A cinco años de la revolución que derribó al dictador Zine Ben Ali, Túnez vive nuevamente jornadas de intensa lucha, esta vez contra el gobierno “democrático” de Habin Essid. En el marco de una gran inestabilidad política, los diferentes gobiernos burgueses que se han sucedido después de la revolución no han resuelto ningún de los graves problemas económico-sociales del pueblo. En especial, el del desempleo, principal reclamo de esta nueva oleada, que se vio intensificada luego de la muerte de un joven manifestante. Para conocimiento de nuestros lectores, publicamos las declaración que hemos recibido de la Ligue de Lutte de la Jeunesse (Liga de Lucha de la Juventud – LLJ) de Túnez.

Revuelta de Kasserine: ¡toda la juventud debe levantarse!

La juventud está muriendo debido a la corrupción y a la explotación, pero aún tenemos esperanzas de obtener empleo, libertad y dignidad después de la revolución, que ha sido robada por fuerzas reaccionarias y de retaguardia. Los poderes del capital y el autoritarismo han sacado ventaja de esta revolución.
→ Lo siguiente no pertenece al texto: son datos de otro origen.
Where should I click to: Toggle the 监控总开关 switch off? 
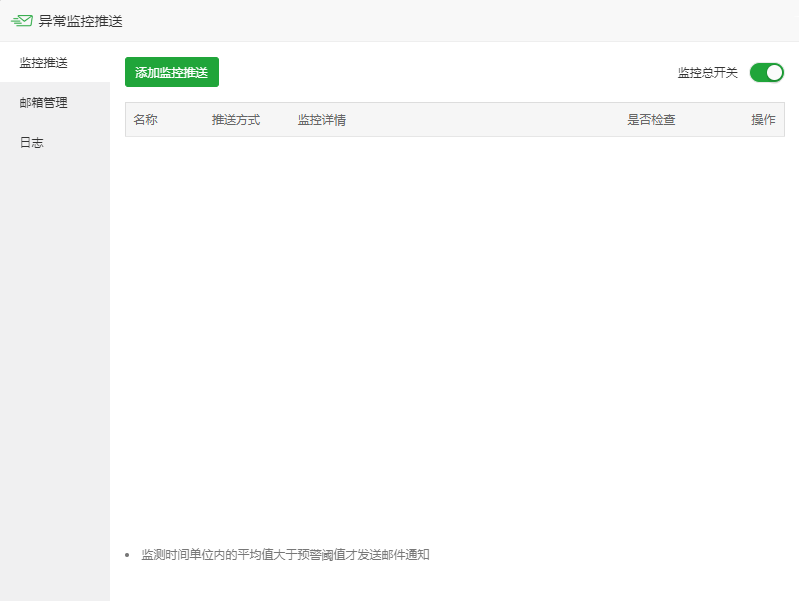[766, 72]
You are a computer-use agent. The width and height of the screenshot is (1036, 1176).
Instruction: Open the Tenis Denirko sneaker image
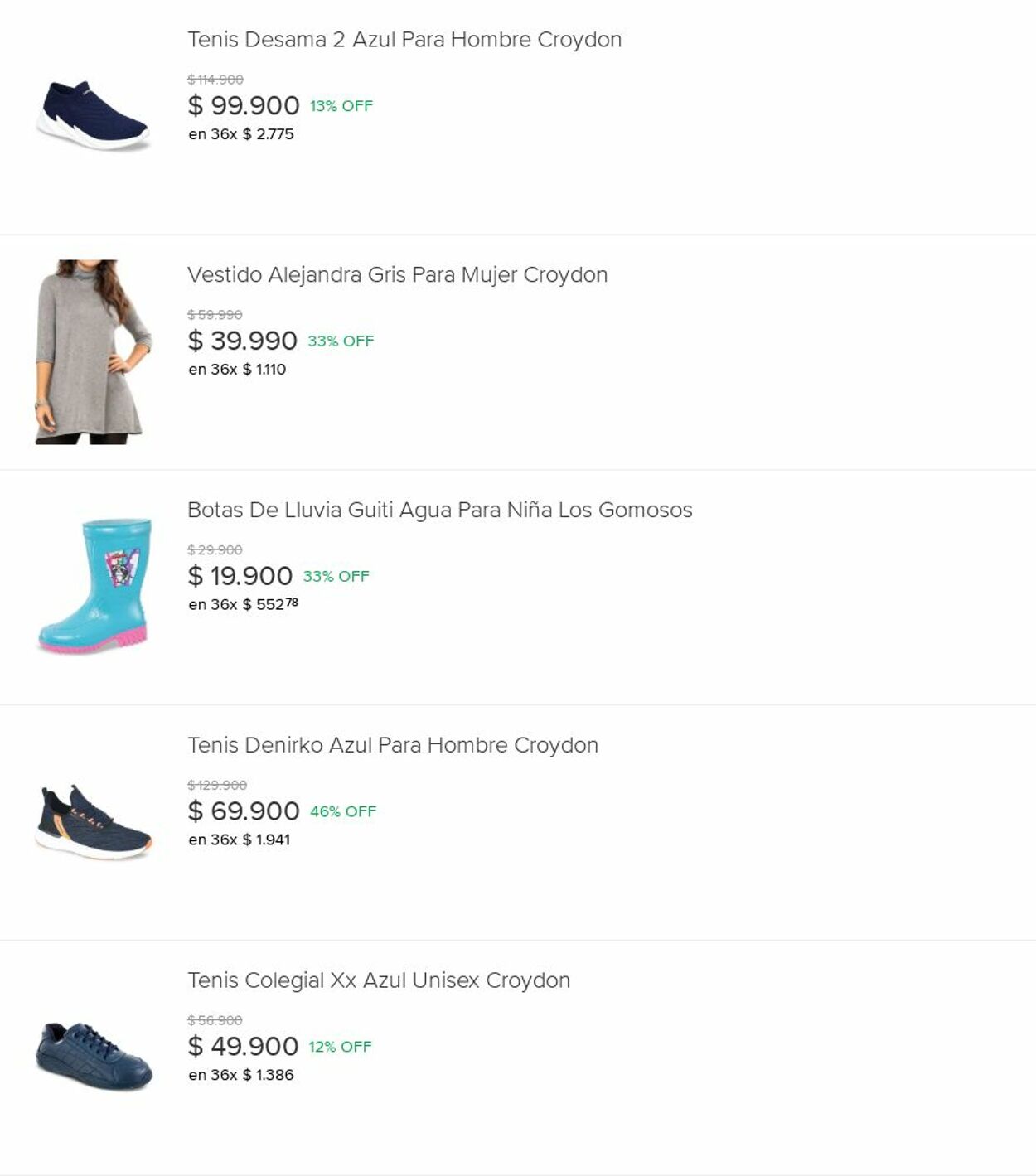click(94, 821)
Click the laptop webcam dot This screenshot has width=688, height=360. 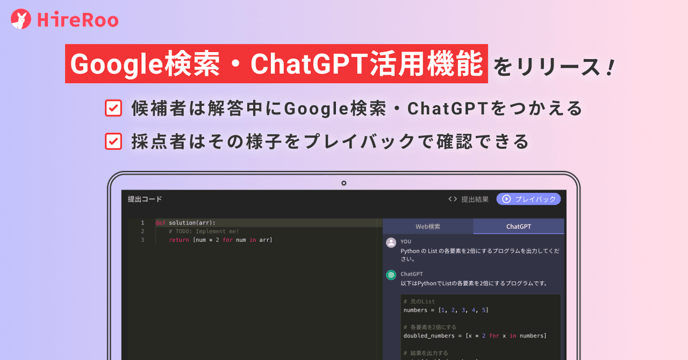344,183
Su parlamento y su gobierno continúan aumentando la fortuna de los ricos mientras profundizan la pobreza del pueblo a través de leyes y medidas destinadas a satisfacer los intereses del imperialismo y los negocios del capital. Pero la juventud se ha levantado de nuevo para defender nuestros mártires y denunciar la suciedad de los ricos.

Jóvenes revolucionarios, estudiantes, trabajadores y desempleados: ¡vamos a continuar nuestra lucha! ¡No tenemos nada que perder salvo nuestras cadenas!

¡Organicémonos y unámonos bajo la misma bandera: contra esta banda de ladrones!

¡Trabajar es un derecho!

¡Trabajo, libertad y dignidad!

¡El pueblo quiere derrotar al régimen!